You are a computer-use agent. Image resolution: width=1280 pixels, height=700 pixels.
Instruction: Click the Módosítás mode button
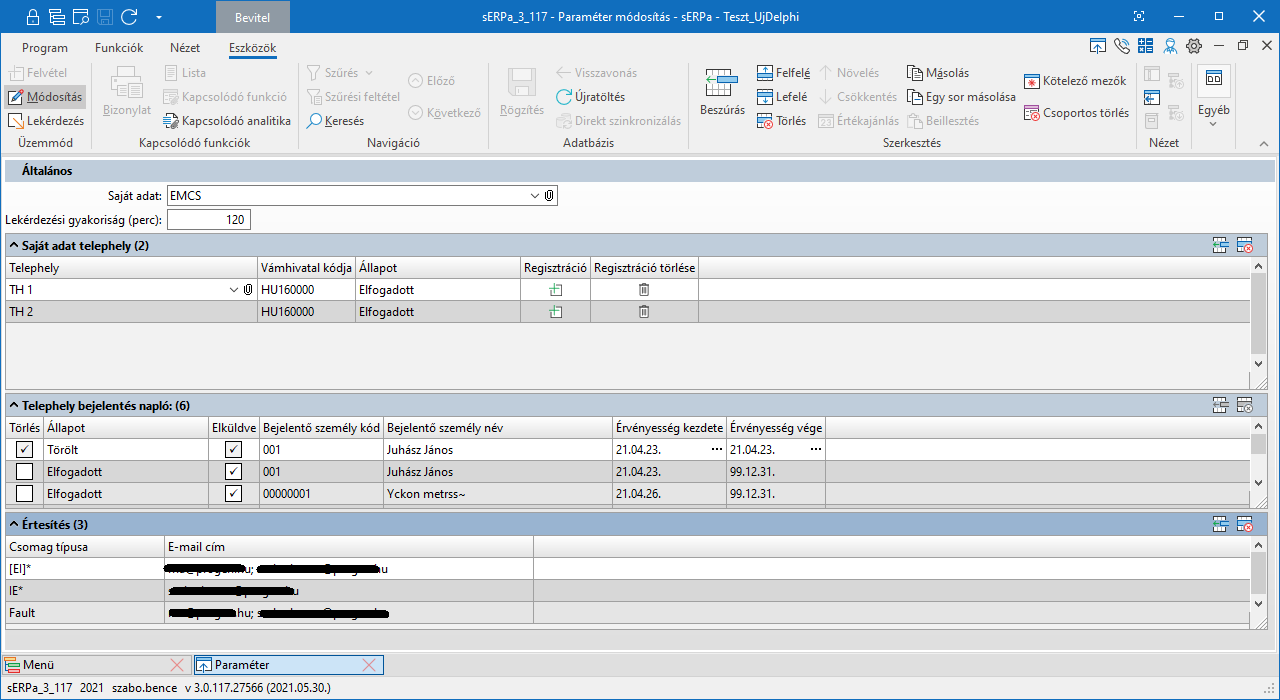click(45, 97)
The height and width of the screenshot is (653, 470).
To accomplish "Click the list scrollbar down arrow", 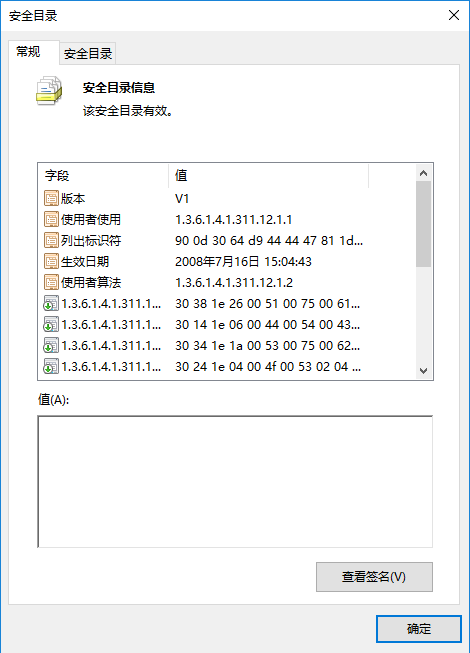I will tap(423, 370).
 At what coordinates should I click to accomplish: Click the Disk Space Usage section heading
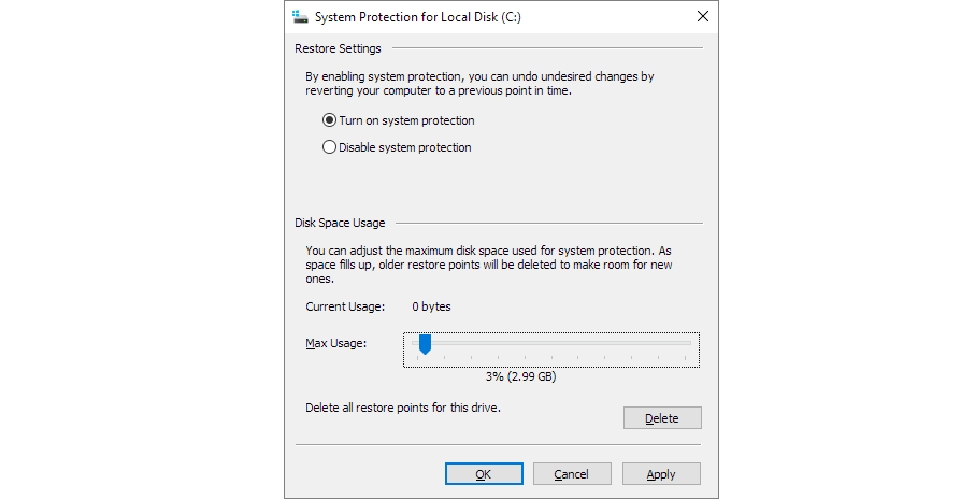(x=340, y=223)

____

Reproduce the part of the material that opens with the line containing "At what coordinates" and runs through the end of the material, both ends included. Leave the pictures out of your answer.

 At what coordinates should I click to accomplish: Click the Disk Space Usage section heading
(x=340, y=223)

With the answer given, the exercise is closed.